WHAT THIS TASK INVOLVES:
When you reach the line holding "This screenshot has height=283, width=206." in the material below, return that line and each one after it, word for word, with the pictures dropped.

══════════════════════════════

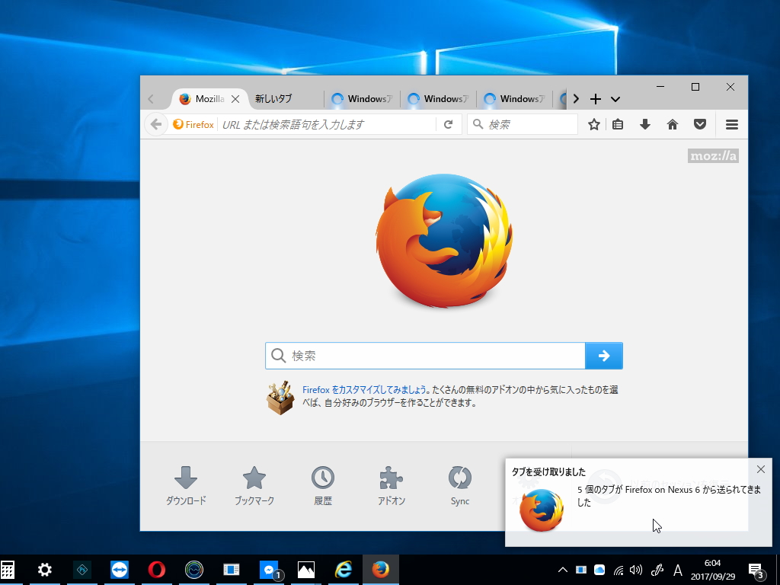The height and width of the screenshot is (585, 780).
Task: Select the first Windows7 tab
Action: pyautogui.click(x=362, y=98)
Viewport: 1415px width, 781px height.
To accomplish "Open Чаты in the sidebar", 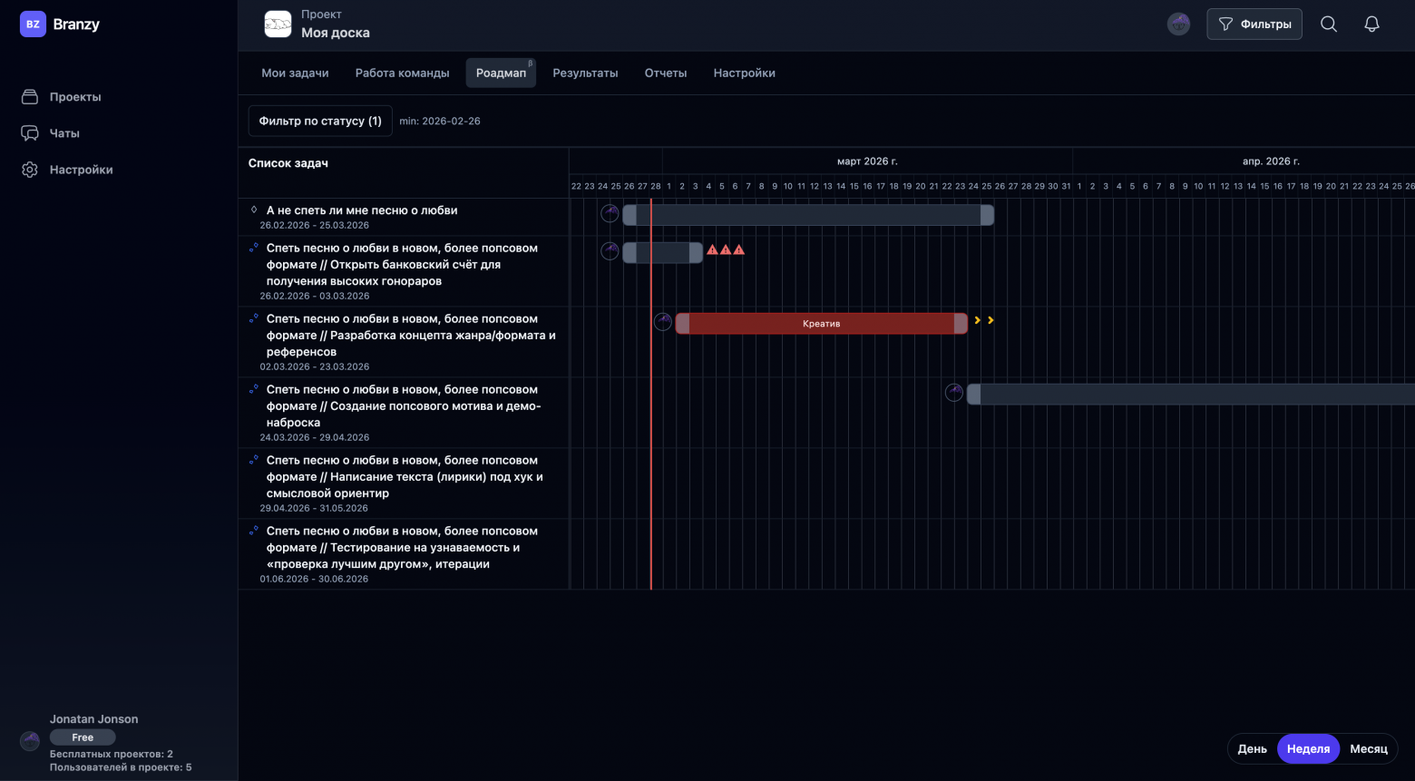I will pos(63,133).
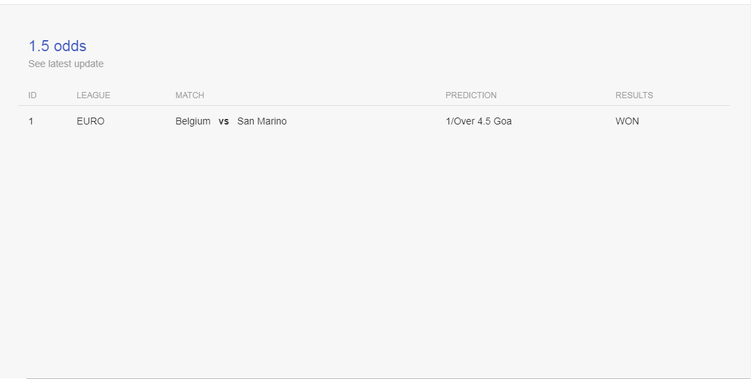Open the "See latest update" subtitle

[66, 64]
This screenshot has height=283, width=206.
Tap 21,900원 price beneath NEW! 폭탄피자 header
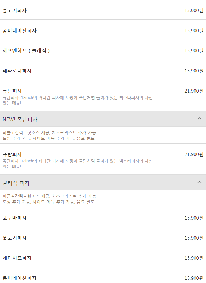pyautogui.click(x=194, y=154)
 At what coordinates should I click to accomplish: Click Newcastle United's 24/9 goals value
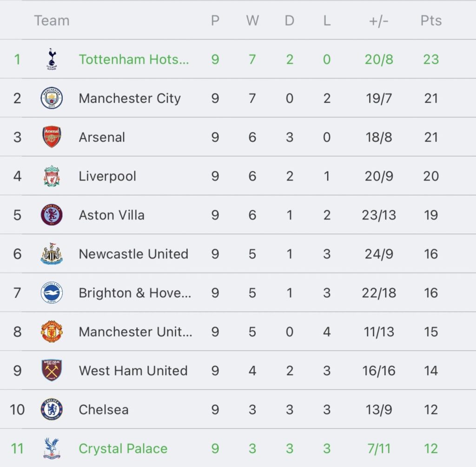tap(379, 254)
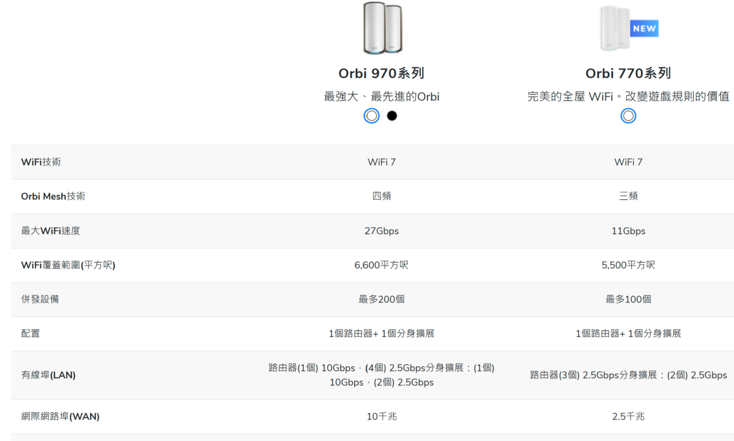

══════════════════════════════

RESPONSE TO THE EXERCISE:
This screenshot has height=283, width=206.
Tap 21,900원 price beneath NEW! 폭탄피자 header
pyautogui.click(x=194, y=154)
 At what coordinates should I click to accomplish: Click Newcastle United's 24/9 goals value
tap(379, 254)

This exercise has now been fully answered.